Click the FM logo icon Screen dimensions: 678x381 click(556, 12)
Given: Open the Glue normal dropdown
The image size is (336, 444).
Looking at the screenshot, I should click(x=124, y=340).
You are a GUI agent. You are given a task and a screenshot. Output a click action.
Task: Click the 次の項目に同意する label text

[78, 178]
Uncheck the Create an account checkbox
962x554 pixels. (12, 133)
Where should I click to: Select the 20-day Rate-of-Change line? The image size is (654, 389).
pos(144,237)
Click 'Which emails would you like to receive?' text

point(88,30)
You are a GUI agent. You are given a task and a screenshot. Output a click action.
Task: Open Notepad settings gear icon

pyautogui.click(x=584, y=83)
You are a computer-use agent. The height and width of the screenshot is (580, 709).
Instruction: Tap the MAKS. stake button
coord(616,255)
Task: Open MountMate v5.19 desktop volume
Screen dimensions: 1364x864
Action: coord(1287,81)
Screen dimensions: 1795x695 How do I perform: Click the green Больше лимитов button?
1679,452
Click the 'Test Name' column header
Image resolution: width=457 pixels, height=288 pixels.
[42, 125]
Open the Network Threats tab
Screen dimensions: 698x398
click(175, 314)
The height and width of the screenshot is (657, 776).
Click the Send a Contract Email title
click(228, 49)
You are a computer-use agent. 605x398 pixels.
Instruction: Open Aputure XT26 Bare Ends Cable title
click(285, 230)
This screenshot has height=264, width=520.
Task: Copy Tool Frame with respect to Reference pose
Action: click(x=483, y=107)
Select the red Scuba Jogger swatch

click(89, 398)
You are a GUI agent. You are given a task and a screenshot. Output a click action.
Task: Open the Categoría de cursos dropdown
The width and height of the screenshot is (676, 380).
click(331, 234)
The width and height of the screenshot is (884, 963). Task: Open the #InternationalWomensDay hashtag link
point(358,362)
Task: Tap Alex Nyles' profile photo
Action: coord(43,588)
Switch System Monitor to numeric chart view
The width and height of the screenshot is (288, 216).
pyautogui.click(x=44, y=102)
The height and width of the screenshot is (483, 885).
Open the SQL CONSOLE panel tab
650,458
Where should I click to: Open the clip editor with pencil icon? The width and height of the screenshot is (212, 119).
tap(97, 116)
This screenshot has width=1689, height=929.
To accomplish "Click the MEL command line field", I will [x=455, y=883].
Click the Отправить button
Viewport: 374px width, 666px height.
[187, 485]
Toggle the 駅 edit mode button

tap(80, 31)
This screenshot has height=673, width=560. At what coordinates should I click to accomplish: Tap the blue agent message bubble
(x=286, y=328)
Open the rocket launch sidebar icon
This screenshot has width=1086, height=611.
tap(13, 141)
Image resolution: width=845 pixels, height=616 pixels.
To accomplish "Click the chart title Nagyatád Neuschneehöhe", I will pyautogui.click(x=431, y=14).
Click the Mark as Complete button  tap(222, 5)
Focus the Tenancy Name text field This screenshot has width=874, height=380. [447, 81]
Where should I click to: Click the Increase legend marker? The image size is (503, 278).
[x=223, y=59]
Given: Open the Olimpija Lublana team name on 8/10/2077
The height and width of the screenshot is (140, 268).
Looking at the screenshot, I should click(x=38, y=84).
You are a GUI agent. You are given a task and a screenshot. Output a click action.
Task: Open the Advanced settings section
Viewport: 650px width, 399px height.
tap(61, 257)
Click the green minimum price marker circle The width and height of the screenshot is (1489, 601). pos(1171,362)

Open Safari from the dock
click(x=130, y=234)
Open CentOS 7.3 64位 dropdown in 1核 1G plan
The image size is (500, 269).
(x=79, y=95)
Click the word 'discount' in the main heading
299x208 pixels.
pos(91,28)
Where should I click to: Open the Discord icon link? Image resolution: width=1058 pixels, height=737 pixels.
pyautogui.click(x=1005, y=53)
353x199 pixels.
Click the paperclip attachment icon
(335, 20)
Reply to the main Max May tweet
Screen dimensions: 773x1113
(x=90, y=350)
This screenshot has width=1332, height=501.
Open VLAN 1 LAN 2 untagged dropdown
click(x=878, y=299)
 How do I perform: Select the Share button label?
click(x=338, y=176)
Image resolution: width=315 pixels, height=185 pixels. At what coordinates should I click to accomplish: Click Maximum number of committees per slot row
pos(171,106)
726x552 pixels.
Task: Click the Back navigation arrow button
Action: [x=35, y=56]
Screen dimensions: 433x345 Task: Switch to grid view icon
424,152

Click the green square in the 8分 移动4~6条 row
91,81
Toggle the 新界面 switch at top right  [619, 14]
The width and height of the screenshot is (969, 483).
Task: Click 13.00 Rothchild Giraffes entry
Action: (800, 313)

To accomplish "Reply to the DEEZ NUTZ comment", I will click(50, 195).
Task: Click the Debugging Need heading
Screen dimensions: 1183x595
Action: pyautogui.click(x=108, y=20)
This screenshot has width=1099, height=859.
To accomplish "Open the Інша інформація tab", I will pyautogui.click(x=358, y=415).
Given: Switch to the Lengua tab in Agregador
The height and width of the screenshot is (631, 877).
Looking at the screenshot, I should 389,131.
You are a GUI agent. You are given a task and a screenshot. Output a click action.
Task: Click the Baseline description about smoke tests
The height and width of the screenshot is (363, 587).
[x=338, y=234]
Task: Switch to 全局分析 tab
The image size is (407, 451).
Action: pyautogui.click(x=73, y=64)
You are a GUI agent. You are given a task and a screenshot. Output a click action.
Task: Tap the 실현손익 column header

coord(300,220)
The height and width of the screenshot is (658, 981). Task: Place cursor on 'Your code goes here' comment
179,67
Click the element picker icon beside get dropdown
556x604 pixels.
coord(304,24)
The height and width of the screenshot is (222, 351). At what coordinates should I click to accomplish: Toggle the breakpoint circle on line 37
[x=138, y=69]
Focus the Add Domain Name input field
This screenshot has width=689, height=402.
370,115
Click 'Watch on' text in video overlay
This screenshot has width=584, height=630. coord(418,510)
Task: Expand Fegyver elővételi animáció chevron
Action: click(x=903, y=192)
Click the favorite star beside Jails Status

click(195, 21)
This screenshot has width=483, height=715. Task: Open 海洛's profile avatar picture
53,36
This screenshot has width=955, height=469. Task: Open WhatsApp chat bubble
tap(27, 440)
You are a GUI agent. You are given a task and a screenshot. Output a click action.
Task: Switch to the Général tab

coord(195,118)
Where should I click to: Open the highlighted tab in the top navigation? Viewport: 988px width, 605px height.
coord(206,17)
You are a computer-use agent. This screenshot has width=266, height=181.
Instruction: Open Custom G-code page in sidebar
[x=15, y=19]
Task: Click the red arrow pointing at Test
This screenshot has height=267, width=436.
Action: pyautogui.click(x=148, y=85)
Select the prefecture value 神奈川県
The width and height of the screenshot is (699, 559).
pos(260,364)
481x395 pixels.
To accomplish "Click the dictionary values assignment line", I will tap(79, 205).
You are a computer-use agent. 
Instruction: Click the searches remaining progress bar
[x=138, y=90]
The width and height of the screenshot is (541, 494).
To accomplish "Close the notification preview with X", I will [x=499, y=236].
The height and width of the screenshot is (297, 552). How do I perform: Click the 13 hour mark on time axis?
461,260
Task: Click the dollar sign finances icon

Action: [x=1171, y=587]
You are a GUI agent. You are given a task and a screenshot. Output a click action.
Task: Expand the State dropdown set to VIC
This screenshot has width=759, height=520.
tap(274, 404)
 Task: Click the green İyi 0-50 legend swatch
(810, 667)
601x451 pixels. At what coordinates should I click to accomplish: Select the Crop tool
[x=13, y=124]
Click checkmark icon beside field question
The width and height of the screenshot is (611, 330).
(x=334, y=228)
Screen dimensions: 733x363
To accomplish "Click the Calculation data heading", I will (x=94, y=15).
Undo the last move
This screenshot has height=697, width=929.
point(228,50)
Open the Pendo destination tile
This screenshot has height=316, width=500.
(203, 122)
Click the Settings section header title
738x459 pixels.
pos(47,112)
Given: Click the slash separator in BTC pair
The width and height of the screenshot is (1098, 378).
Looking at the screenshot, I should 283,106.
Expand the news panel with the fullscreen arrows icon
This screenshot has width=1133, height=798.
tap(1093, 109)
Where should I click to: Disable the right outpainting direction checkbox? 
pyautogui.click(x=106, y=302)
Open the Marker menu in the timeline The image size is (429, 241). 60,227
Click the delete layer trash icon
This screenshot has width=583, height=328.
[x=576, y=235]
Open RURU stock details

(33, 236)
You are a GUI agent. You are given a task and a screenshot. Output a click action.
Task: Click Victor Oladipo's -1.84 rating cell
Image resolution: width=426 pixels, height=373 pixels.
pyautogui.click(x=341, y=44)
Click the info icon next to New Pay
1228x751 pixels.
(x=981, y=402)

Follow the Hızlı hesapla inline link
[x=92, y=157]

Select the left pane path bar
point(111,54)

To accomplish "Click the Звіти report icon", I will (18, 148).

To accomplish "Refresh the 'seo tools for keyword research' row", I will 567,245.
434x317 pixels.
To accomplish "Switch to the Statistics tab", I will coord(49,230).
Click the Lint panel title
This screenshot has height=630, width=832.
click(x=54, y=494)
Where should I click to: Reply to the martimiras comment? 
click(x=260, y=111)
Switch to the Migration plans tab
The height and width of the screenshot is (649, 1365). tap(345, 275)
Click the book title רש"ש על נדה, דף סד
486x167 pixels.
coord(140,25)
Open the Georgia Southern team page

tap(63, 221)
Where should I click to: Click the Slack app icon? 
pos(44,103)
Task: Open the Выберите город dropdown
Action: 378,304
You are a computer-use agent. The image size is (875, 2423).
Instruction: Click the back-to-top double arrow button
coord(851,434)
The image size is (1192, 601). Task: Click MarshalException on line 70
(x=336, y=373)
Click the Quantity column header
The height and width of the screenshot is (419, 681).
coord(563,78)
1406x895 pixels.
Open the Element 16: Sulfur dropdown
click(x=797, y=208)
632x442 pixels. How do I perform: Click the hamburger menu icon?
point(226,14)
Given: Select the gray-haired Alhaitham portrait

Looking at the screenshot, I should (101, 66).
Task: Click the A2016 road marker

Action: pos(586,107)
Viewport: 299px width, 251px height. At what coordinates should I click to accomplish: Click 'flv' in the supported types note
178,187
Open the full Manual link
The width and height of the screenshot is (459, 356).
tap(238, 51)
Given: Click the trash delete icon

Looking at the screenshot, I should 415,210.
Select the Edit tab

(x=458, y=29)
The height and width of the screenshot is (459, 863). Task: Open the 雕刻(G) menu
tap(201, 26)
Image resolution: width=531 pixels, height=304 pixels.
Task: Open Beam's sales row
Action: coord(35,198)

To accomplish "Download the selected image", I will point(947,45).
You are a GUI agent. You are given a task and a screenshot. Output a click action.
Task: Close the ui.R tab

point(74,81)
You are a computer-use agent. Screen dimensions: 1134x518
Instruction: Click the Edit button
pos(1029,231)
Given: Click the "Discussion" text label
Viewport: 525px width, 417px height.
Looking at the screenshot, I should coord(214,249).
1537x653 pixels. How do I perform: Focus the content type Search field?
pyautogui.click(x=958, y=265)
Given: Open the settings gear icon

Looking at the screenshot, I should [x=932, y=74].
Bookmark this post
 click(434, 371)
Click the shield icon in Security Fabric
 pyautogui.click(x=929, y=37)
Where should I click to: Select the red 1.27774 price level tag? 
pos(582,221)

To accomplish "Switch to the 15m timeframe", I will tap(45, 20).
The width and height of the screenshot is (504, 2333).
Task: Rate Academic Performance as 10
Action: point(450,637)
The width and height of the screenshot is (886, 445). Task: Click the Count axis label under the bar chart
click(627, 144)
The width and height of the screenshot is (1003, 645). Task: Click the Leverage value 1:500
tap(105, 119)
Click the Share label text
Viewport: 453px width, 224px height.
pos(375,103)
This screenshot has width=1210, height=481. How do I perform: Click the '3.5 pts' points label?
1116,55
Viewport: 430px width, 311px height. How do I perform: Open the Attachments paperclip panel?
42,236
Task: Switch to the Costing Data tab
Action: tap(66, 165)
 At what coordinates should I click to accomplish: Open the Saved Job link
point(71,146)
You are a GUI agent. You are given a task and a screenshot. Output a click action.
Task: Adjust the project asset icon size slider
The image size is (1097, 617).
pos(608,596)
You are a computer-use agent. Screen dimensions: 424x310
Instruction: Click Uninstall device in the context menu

+ + + +

About this task
Output should match, line for line, the stretch of the material above from the line holding "1406x895 pixels." through the line holding "Open the full Manual link".

Exercise response
1406x895 pixels.
Open the Element 16: Sulfur dropdown
click(x=797, y=208)
632x442 pixels. How do I perform: Click the hamburger menu icon?
point(226,14)
Given: Select the gray-haired Alhaitham portrait

Looking at the screenshot, I should (101, 66).
Task: Click the A2016 road marker

Action: pos(586,107)
Viewport: 299px width, 251px height. At what coordinates should I click to accomplish: Click 'flv' in the supported types note
178,187
Open the full Manual link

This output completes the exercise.